Little did we know then, huh?

We are about to hit the five-month mark of pandemicness and there’s no relief in sight. Fatigue has set in with some of us, and that’s certainly understandable as the numbers climb daily.

By this time is there anyone who doesn’t know what we are supposed to do, frankly just about the only things we can do? Wear masks, socially distance, wash our hands. Please do.

But what else are we supposed to do as our hearts and minds wage a mental war against an enemy we can’t engage? Try these:

• Look at the sun rising every morning and be grateful we have made it this far and have faith we will see another one tomorrow.

• Marvel at the technology that enables us to be in contact with loved ones and relatives—those may even be the same people—though we don’t yet feel we can safely be with them in person.

• Even if you don’t agree with them, try not to doubt the skill, and above all the dedication, of those leaders at all levels who try to make the tough, perhaps impossible, decisions trying to keep us all safe without destroying our society.

• Don’t take for granted all those people working two or three shifts, and in some cases risking their lives, in the health care industry.

• Ditto for all those workers we hardly think about who keep shelves stocked with groceries, repair our appliances, maintain communications and a thousand other necessities—and some sheer luxuries—on which we have come to rely.

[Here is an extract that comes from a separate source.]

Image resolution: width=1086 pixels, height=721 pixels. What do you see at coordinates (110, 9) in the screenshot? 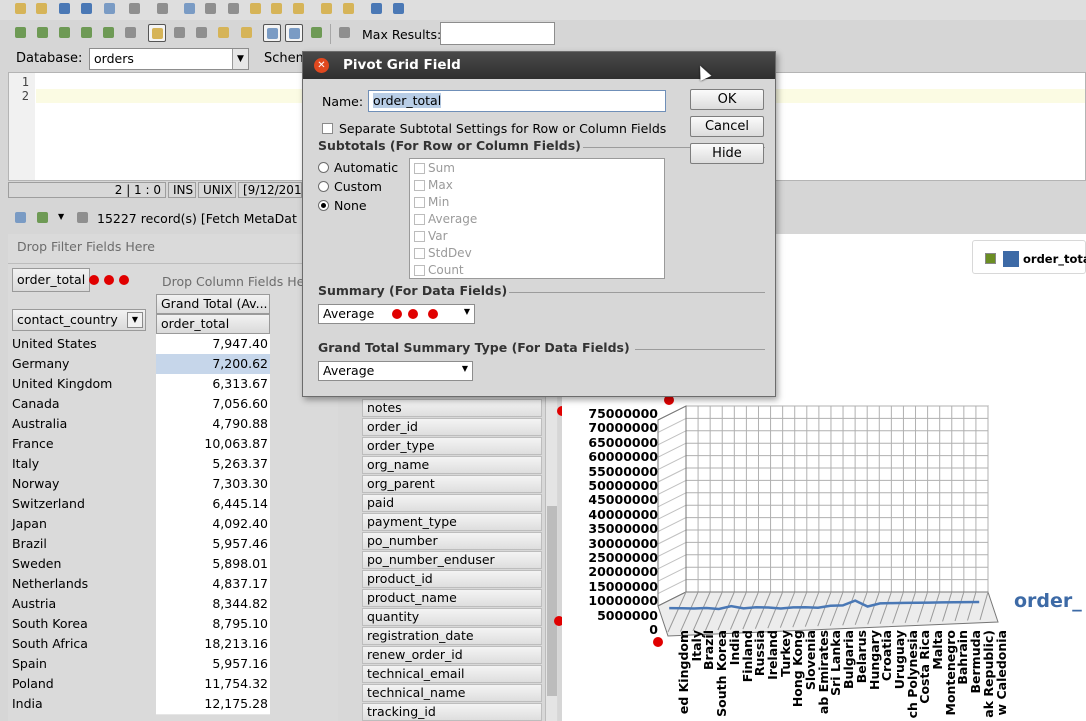
I see `export-icon` at bounding box center [110, 9].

• Pray for our school officials, especially teachers. You know that “face-to-face” learning we are about to experience in a couple of weeks? It involves their faces. They don’t want to get sick any more than we want our kids to.

• No matter what your political views, try not to demonize those on the other side when they express their opinions about COVID-19. A virus wants a host, not a vote.

• Live your life. Maybe when there’s something unseen out there with the potential to take it away this is a good opportunity to focus on how precious and miraculous our lives really are.—M.B.